Nothing but the lines below from the one holding "à l'accueil (335, 367)" up to and including the one holding "火绒安全软件 (144, 2330)" should be copied, exactly and without pictures.

> DATA FOR ANALYSIS:
******

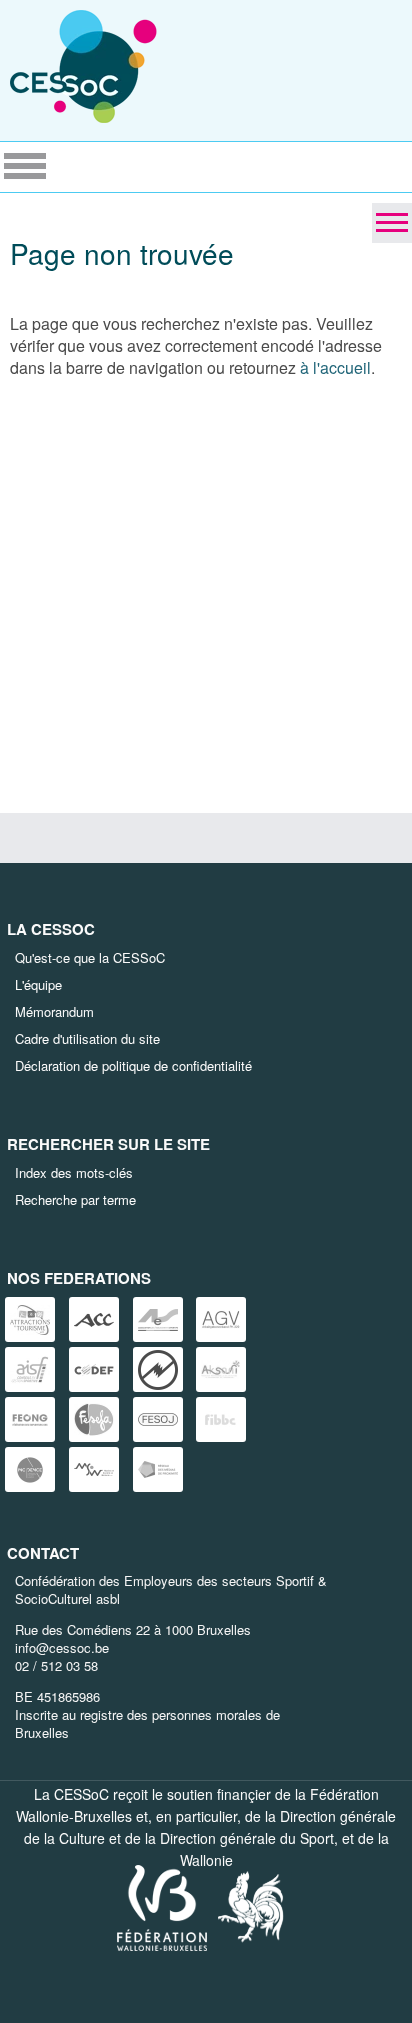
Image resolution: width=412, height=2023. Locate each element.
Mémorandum (54, 1011)
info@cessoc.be (62, 1647)
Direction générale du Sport (247, 1838)
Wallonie (206, 1860)
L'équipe (38, 984)
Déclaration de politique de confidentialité (133, 1065)
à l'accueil (335, 367)
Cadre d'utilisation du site (87, 1038)
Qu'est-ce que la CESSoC (90, 957)
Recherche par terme (75, 1199)
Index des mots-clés (74, 1172)
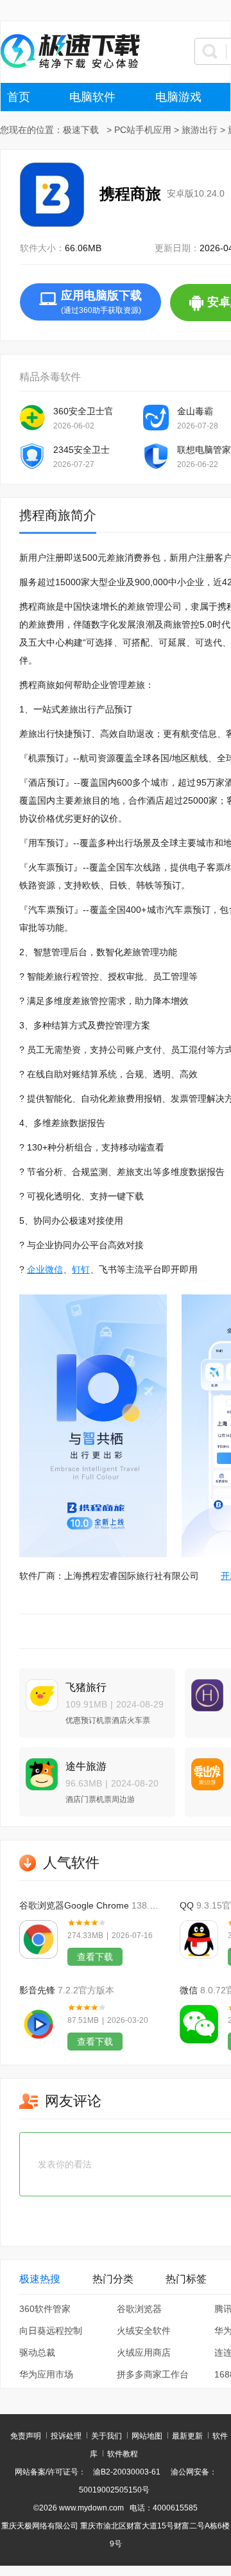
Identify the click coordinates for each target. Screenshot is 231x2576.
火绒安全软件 (144, 2330)
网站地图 (147, 2435)
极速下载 (81, 130)
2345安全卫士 (81, 450)
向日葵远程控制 (50, 2330)
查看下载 (95, 1957)
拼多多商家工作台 (153, 2374)
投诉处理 (66, 2435)
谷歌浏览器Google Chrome (74, 1905)
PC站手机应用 (142, 130)
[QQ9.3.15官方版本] (199, 1939)
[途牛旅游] (38, 1768)
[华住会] (204, 1689)
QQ (187, 1905)
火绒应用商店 (144, 2352)
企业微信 (45, 1269)
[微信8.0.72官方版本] (199, 2024)
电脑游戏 (178, 97)
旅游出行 (200, 130)
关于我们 (106, 2435)
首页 (18, 97)
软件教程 (122, 2453)
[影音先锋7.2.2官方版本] (38, 2024)
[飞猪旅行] (38, 1689)
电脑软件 (92, 97)
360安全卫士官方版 (82, 411)
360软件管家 (45, 2309)
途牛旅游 (86, 1766)
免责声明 (25, 2435)
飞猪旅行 (86, 1687)
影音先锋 (37, 1990)
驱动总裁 (37, 2352)
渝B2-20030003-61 (126, 2471)
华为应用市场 (46, 2374)
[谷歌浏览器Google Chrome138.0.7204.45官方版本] (38, 1939)
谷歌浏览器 (139, 2309)
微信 (189, 1990)
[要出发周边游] (204, 1768)
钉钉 (81, 1269)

******

> SOLUTION FOR THIS PROBLEM:
à l'accueil (335, 367)
Cadre d'utilisation du site (87, 1038)
Qu'est-ce que la CESSoC (90, 957)
Recherche par terme (75, 1199)
Index des mots-clés (74, 1172)
Identify the click coordinates for each target. Screenshot is 231x2576.
火绒安全软件 (144, 2330)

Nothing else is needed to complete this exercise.